The organizing efforts of these groups are increasingly bearing fruit. During Israel's 22-day assault on Gaza at the end of 2008, many Canadian cities witnessed their largest ever pro-Palestinian demonstrations, while this year's Israeli Apartheid Week was bigger than the previous one. In February, 500 Quebec artists stated their intent to boycott Israel, and a few months ago pro-Israel groups suffered a humiliating defeat after trying to get Queers Against Israeli Apartheid barred from Toronto's Gay Pride parade.
Continuing this momentum forward, at the end of October Montreal will host an international boycott, divestment and sanctions (BDS) organizing conference that looks set to boost the nascent movement.

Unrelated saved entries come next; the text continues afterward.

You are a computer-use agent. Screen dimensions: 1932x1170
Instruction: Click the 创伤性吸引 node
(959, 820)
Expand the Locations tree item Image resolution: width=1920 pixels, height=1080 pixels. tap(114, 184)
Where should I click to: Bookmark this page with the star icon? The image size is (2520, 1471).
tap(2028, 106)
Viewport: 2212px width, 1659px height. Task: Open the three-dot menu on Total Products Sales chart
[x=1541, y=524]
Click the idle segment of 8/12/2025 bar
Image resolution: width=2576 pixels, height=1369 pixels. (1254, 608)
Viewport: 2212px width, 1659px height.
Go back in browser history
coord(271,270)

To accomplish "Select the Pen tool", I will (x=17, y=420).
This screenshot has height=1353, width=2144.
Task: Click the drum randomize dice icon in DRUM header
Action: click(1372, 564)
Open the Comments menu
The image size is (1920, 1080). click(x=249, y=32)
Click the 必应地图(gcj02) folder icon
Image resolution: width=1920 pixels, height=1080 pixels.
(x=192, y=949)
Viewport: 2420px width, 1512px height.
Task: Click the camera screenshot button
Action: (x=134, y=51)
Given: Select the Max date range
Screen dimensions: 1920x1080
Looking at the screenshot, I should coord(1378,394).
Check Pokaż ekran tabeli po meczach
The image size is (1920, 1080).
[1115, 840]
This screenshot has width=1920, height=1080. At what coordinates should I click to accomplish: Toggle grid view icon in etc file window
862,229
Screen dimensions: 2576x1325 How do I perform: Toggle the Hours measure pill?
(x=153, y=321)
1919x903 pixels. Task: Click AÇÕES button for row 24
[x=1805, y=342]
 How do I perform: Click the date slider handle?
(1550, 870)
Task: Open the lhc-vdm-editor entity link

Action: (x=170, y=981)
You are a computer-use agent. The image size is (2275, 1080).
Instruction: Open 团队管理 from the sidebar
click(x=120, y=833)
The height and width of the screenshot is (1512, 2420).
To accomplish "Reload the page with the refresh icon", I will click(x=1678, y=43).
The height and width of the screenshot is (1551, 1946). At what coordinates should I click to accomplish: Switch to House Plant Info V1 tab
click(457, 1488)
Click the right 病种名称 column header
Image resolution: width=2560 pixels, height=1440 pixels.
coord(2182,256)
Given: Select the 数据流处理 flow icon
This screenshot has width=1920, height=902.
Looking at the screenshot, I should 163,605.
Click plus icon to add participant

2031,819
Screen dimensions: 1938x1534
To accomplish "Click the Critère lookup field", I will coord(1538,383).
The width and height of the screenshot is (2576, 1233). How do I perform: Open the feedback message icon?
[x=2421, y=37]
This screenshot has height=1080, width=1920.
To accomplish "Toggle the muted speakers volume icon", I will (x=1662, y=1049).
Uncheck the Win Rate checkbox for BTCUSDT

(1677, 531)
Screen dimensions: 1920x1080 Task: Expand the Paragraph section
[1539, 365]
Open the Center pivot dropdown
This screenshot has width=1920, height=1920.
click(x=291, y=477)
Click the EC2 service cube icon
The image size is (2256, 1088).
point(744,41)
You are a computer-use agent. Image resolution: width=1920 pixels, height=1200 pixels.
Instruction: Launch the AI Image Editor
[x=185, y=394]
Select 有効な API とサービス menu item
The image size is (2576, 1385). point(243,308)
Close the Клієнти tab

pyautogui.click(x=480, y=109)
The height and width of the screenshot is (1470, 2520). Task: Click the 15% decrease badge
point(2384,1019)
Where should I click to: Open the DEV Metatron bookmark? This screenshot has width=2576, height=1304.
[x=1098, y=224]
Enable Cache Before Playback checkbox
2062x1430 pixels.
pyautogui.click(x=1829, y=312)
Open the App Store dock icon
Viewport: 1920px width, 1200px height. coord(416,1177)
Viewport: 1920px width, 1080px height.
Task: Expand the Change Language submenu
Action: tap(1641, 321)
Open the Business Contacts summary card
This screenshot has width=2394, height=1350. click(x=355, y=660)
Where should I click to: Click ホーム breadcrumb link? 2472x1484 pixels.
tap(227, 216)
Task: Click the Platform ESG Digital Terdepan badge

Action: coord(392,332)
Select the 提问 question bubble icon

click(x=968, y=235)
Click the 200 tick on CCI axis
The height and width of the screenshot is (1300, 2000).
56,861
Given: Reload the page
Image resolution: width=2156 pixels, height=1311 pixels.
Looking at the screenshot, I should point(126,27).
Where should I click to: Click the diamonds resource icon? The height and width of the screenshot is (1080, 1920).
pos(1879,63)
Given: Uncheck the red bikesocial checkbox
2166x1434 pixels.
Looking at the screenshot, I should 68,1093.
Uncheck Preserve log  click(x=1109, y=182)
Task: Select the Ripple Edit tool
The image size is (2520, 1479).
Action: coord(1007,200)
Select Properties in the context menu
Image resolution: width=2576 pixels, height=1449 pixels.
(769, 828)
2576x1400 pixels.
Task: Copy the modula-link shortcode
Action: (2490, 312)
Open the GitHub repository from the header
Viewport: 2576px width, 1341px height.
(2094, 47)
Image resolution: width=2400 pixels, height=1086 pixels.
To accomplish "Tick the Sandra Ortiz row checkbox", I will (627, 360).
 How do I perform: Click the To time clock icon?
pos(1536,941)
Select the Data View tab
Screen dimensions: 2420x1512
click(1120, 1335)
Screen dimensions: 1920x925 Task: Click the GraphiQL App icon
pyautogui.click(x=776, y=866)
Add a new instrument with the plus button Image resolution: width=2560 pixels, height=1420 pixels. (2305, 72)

The CBG provides the pro-Palestinian movement with another more high-profile opportunity to draw attention to Canada's role in Palestinian suffering.
For Israeli decision makers the forthcoming international flotilla is a major threat. Since killing nine aboard a Turkish vessel in May, Israeli officials have been under growing international pressure to end the blockade. A month ago, the new Conservative British prime minister, David Cameron, called Gaza a "prison camp."
But Israeli leaders are concerned that softening their policies in Gaza might have longer-term consequences. By conceding to international grassroots pressure they risk giving a boost to the international boycott campaign. It would further confirm that the tide is turning towards a just settlement
The Canadian Boat to Gaza depends upon many individuals donating $20, $40, or more and many others bringing fundraising proposals to their union, church or student group. Once the money is raised, the boat gives us an opportunity to stir outrage at Israel's brutal treatment of Palestinians and Canada's complicity therein.
People who support justice and peace should get behind the flotilla.